━━ AUSGANGSTEXT ━━

| | © Jakob Owens/Unsplash | Bei meinem Zahnarzt gibt es ein Hinterzimmer, das sich zu einem riesigen Open-Space-Büro vergrößert, wenn man an der Rezeption, wo man sein Bonusheft abgegeben hat, vorbeiläuft, nach links abbiegt, den Gang hinunter und an den Behandlungszimmern vorbei bis zu dem Raum, wo normalerweise geröntgt wird. Es ist noch unklar, warum sich meine Zahnarztpraxis in meinem Traum so ausweitet. Suche ich nach einer festen Anstellung? Nach einem Fluchtweg vor den Bedrohungen, die ein Arztbesuch so mit sich bringt? Nach einer Parallelerfahrung im Sinne von Phillip K. Dick? Oder hatten diese Raum-Fantasien am Ende etwas mit dem weltweiten Geschehen zu tun, zum Beispiel, dass der Google-Konzern als wertvollstes Unternehmen der Welt jetzt eine Art Campus für Start-ups in Berlin aufmachen wollte und jeden dazu einlud, vorbeizukommen, um seine Ideen vorzustellen?
Meine Zahnärztin, eine energische und sehr bodenständige Frau, die ihren Patienten gerne den Spiegel vorhält und in aller Bescheidenheit Fahrradwandern zu ihren Urlaubsbetätigungen zählt, würde das vielleicht für irrelevant halten. Keine Sache, über die man sich weiter Gedanken machen muss. Aber meine Zahnärztin will ja auch kein Start-up gründen oder einen neuen allumfassenden Algorithmus finden, mit dem man die Welt komplett erfassen kann.

━━━
━━ DATENTEIL ━━

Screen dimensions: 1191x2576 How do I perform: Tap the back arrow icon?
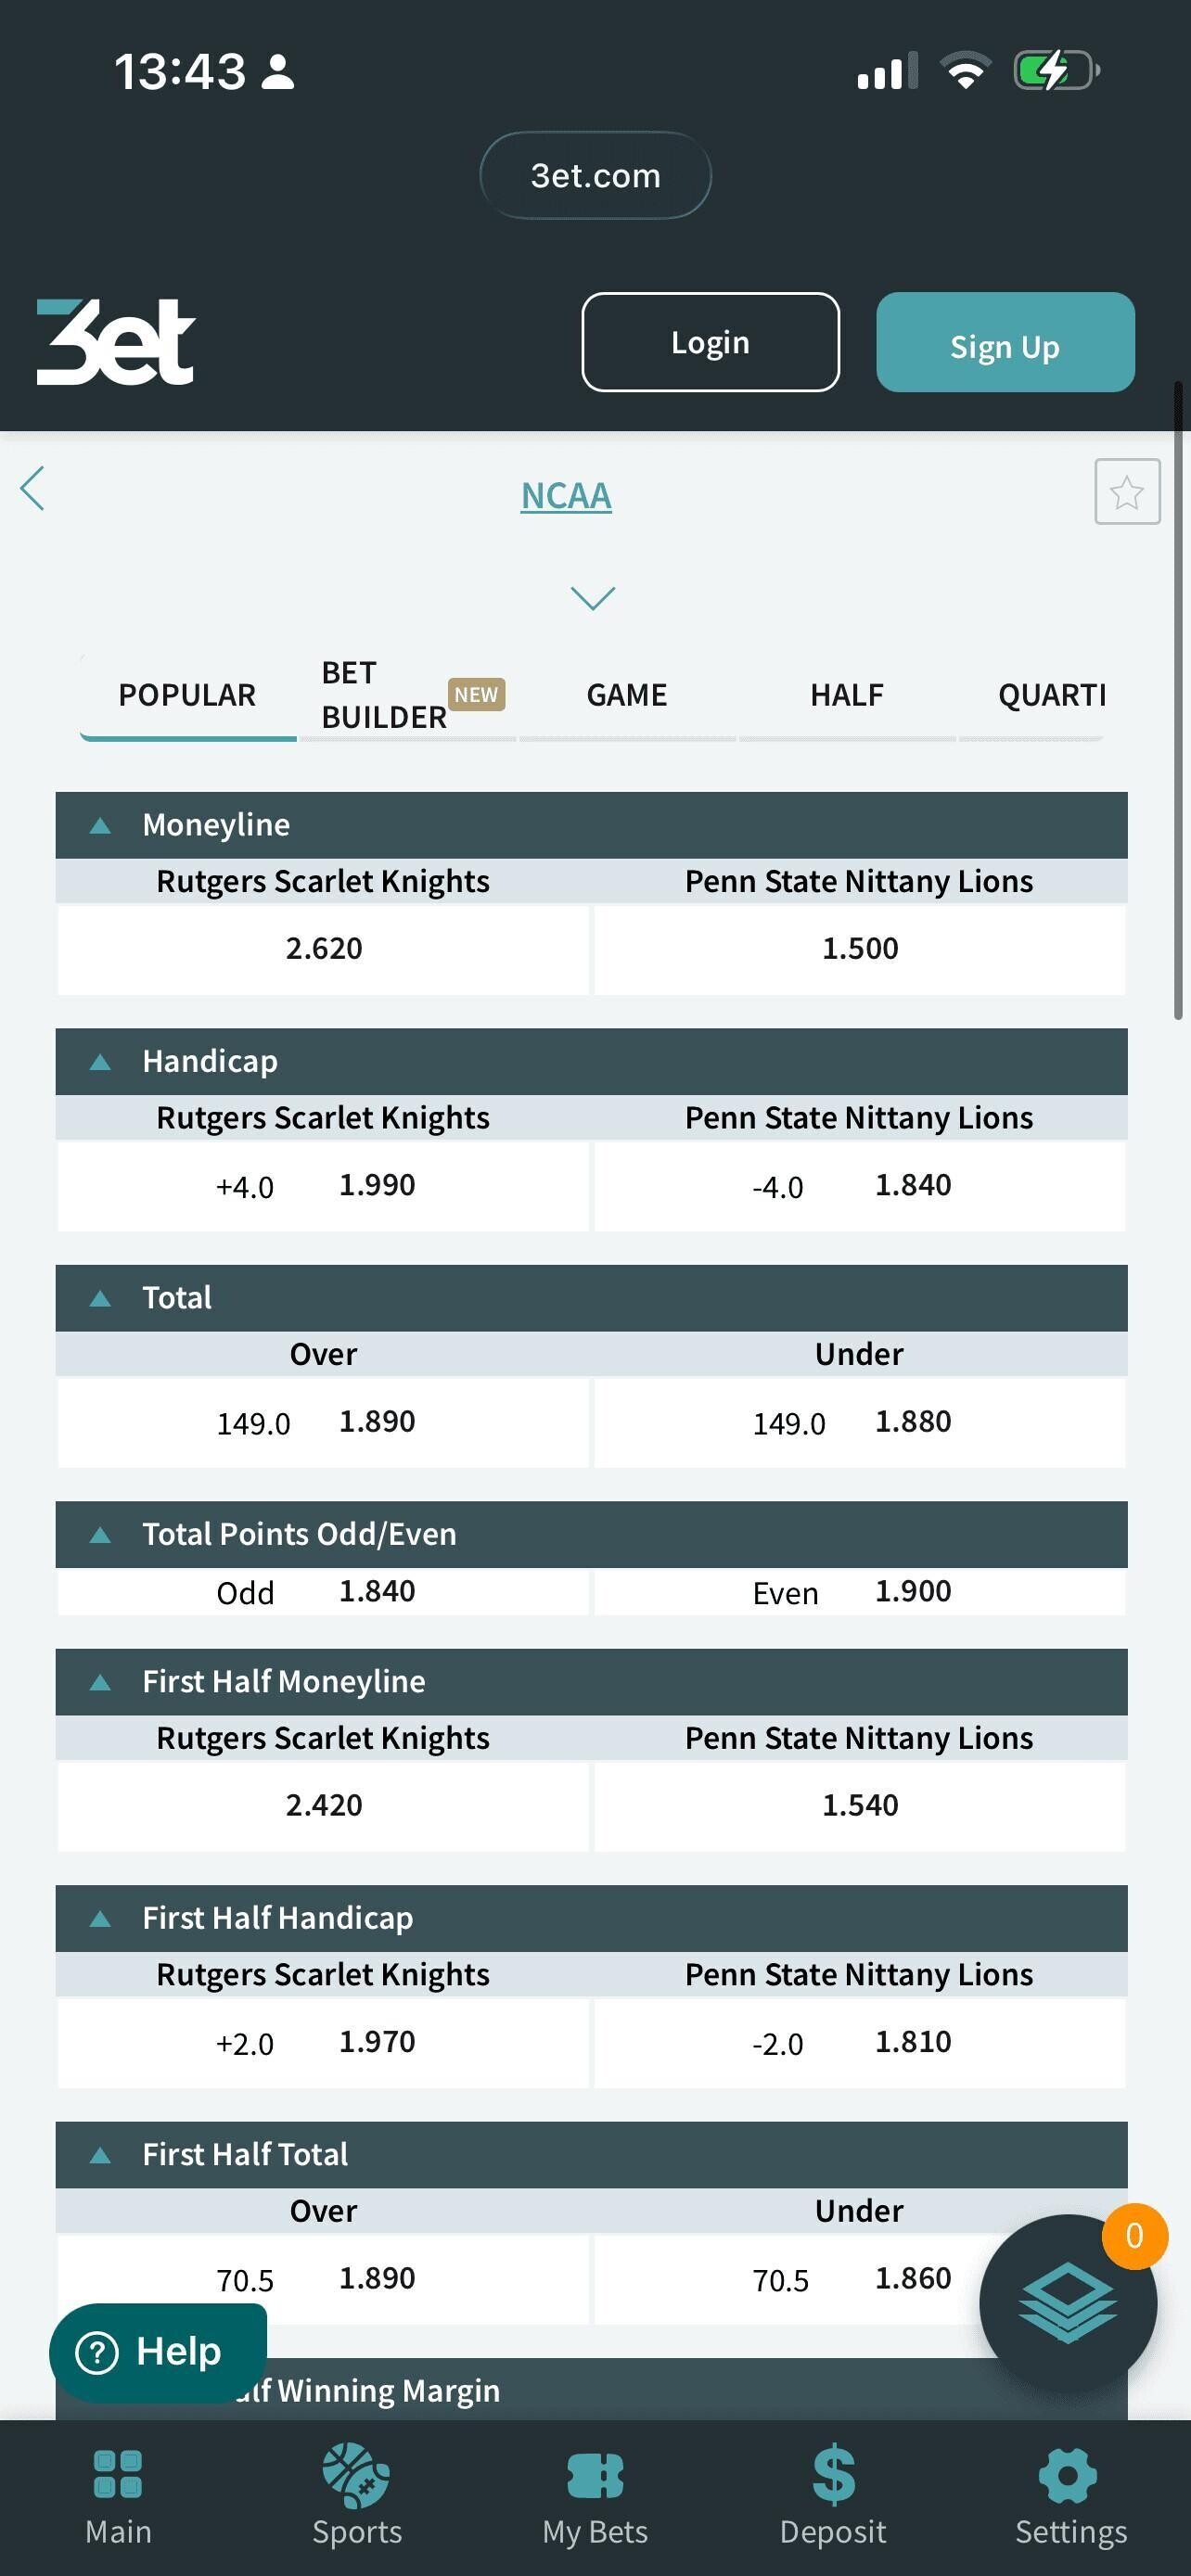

━━━

AUFGABE
Welche Urlaubsbetätigung zählt die Zahnärztin laut dem Ausgangstext zu ihren eigenen?

MUSTERLÖSUNG
Fahrradwandern.